Gegevensregels:
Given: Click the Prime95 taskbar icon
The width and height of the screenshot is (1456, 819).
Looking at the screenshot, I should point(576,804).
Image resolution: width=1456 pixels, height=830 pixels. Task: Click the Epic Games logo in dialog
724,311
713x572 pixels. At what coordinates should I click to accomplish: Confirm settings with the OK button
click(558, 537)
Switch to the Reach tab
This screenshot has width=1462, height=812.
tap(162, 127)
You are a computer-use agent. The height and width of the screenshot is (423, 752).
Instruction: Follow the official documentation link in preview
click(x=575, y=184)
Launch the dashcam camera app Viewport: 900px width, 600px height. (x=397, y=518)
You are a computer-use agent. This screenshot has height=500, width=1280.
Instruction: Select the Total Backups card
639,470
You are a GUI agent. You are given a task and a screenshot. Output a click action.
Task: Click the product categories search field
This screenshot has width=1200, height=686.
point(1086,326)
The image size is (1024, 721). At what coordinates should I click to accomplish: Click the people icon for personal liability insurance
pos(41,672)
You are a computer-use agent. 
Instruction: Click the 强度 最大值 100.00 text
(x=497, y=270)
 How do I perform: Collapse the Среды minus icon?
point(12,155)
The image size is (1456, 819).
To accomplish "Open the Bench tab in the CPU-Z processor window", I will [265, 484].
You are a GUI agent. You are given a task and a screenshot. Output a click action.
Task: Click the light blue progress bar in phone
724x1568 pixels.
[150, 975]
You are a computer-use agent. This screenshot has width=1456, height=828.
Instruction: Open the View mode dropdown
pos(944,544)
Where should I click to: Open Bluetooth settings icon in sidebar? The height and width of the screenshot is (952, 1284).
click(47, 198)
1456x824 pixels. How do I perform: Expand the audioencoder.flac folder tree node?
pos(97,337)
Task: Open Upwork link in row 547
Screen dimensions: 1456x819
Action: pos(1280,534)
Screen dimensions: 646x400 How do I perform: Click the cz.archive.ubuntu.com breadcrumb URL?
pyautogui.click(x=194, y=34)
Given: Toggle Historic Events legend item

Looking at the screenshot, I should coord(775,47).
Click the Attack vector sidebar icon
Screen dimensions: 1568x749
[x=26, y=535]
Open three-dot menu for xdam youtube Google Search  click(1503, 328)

Opdracht: Herhaal de bovenstaande regels precies zoals ze staan.

Oplossing:
Given: Click the Prime95 taskbar icon
The width and height of the screenshot is (1456, 819).
Looking at the screenshot, I should point(576,804).
Image resolution: width=1456 pixels, height=830 pixels. Task: Click the Epic Games logo in dialog
724,311
713x572 pixels. At what coordinates should I click to accomplish: Confirm settings with the OK button
click(558, 537)
Switch to the Reach tab
This screenshot has width=1462, height=812.
tap(162, 127)
You are a computer-use agent. The height and width of the screenshot is (423, 752).
Instruction: Follow the official documentation link in preview
click(x=575, y=184)
Launch the dashcam camera app Viewport: 900px width, 600px height. (x=397, y=518)
You are a computer-use agent. This screenshot has height=500, width=1280.
Instruction: Select the Total Backups card
639,470
You are a GUI agent. You are given a task and a screenshot. Output a click action.
Task: Click the product categories search field
This screenshot has width=1200, height=686.
point(1086,326)
The image size is (1024, 721). At what coordinates should I click to accomplish: Click the people icon for personal liability insurance
pos(41,672)
You are a computer-use agent. 
Instruction: Click the 强度 最大值 100.00 text
(x=497, y=270)
 How do I perform: Collapse the Среды minus icon?
point(12,155)
The image size is (1456, 819).
To accomplish "Open the Bench tab in the CPU-Z processor window", I will [265, 484].
You are a GUI agent. You are given a task and a screenshot. Output a click action.
Task: Click the light blue progress bar in phone
724x1568 pixels.
[150, 975]
You are a computer-use agent. This screenshot has width=1456, height=828.
Instruction: Open the View mode dropdown
pos(944,544)
Where should I click to: Open Bluetooth settings icon in sidebar? The height and width of the screenshot is (952, 1284).
click(47, 198)
1456x824 pixels. How do I perform: Expand the audioencoder.flac folder tree node?
pos(97,337)
Task: Open Upwork link in row 547
Screen dimensions: 1456x819
Action: pos(1280,534)
Screen dimensions: 646x400 How do I perform: Click the cz.archive.ubuntu.com breadcrumb URL?
pyautogui.click(x=194, y=34)
Given: Toggle Historic Events legend item

Looking at the screenshot, I should coord(775,47).
Click the Attack vector sidebar icon
Screen dimensions: 1568x749
[x=26, y=535]
Open three-dot menu for xdam youtube Google Search  click(1503, 328)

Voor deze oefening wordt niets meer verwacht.